She said, "I don't know why I came here. Nobody knows me, nobody remembers me, nobody cares."
But we were able to persuade Leigh to come to our table and sit with us. Within five minutes Marion Zimmer Bradley walked by. She stopped, did a double take, and exclaimed, "Leigh Brackett!" We invited Marion to join our group and she pulled up a chair and entered the conversation.
Soon other professional writers and longtime fans began to cluster around, adding chairs to the crowd, filling the aisles, and eventually taking over much of the establishment for an impromptu banquet in Leigh Brackett's honor.
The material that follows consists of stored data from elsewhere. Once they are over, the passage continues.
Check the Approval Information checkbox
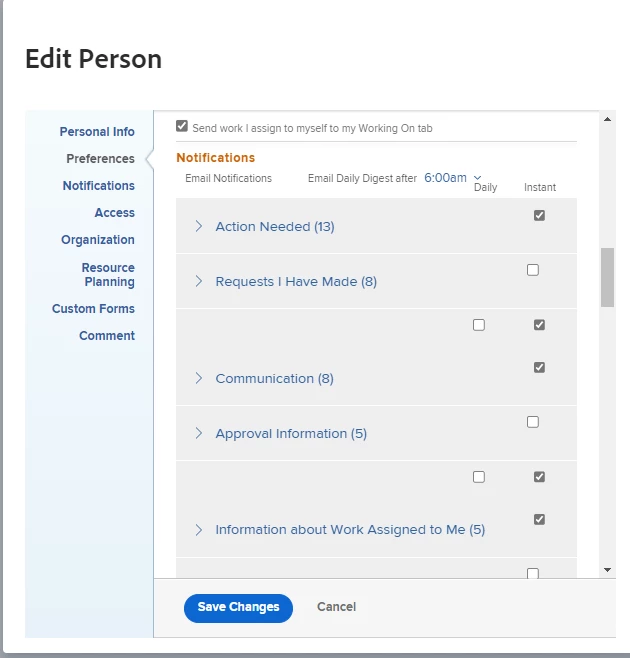Image resolution: width=630 pixels, height=658 pixels. pos(533,422)
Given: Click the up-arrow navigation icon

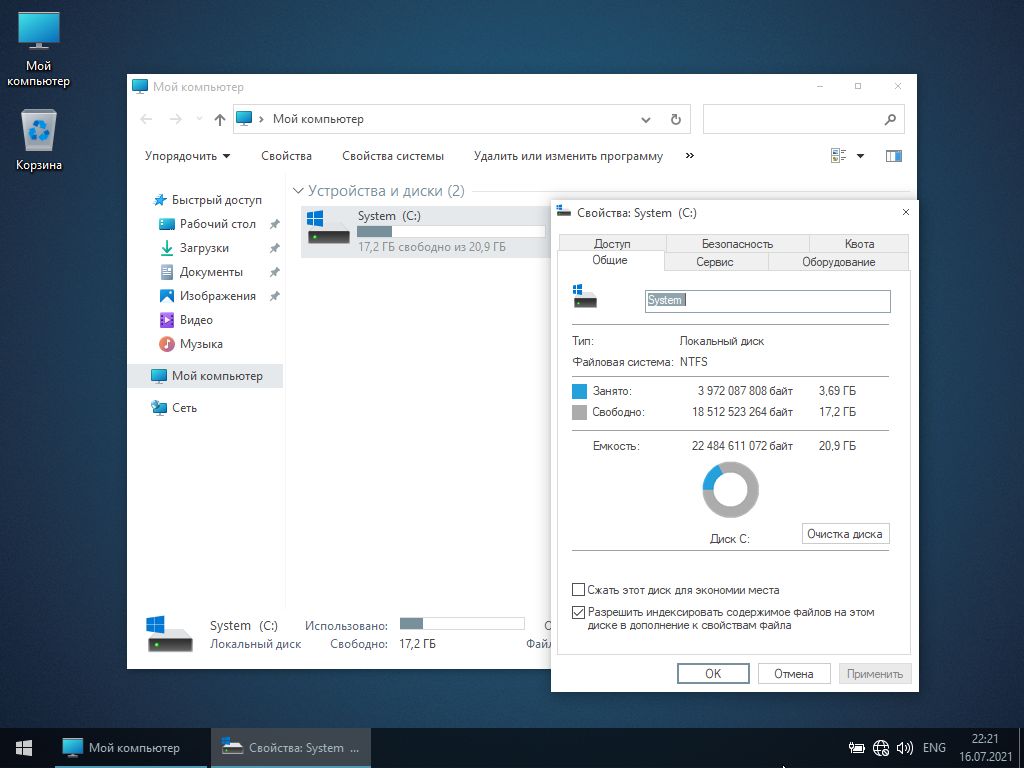Looking at the screenshot, I should tap(220, 119).
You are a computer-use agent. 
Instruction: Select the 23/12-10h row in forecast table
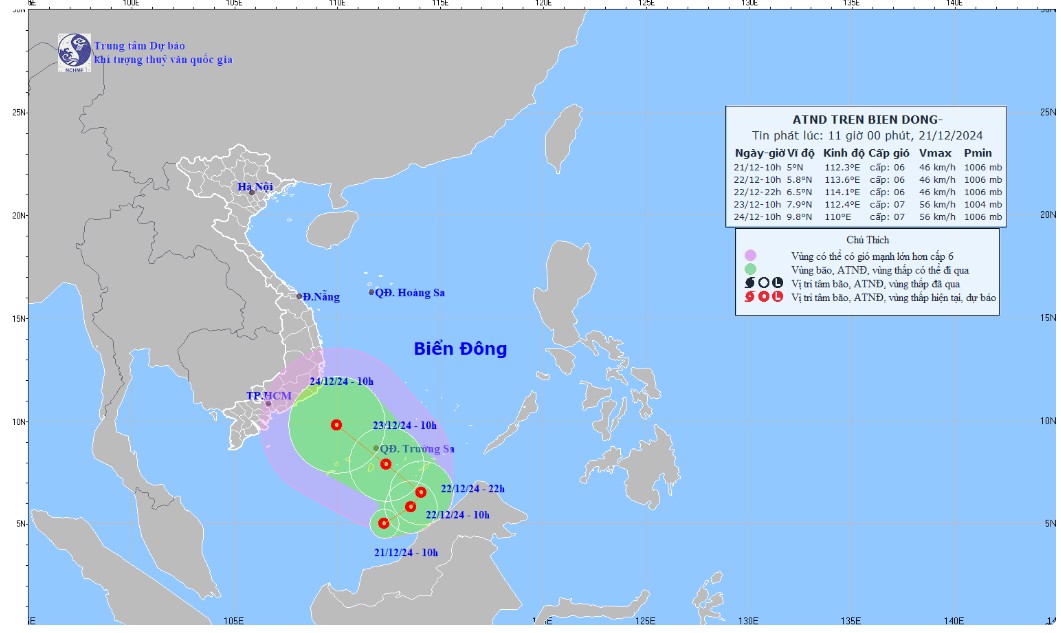866,204
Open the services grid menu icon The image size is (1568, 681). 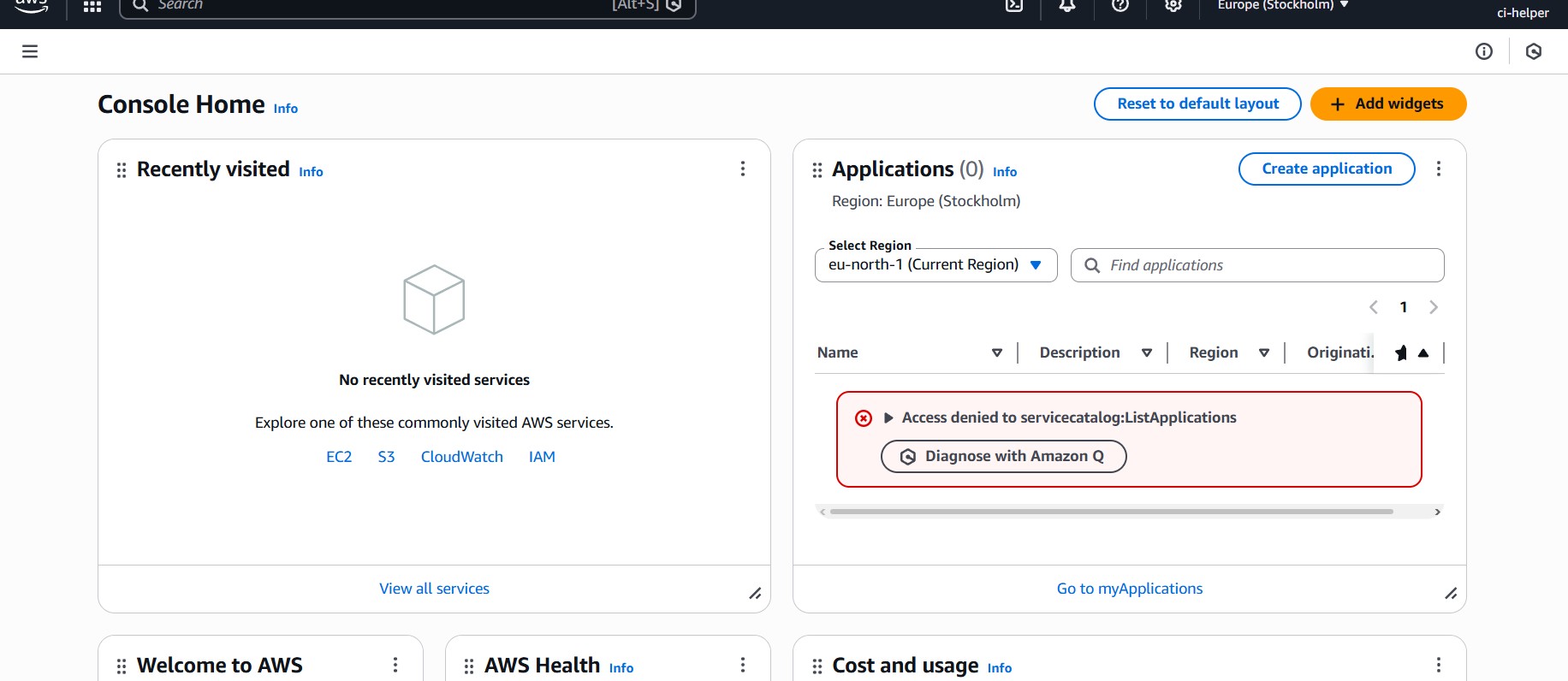coord(92,7)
I hope that Dick Lupoff won't mind if he comes across this rather lengthy excerpt from his review of Lorelei of the Red Mist in Locus's April 2008 issue, but I had to post it. You see, I discovered real SF in the early 1970s, coming across all its eras mixed together - the modern stuff, some of it experimental, some of it not, the not-so-modern stuff. And there was Leigh Brackett, who stood out. I devoured The Ginger Star and the other novels of the planet Skaith. Over the years, I came across her older stories, of a planet Mars that didn't exist anymore in the real world, but which lived oh so much in the imagination.
I'd have loved to be there in 1977 to be one of those who reminded her that she was not forgotten by the family of science-fiction.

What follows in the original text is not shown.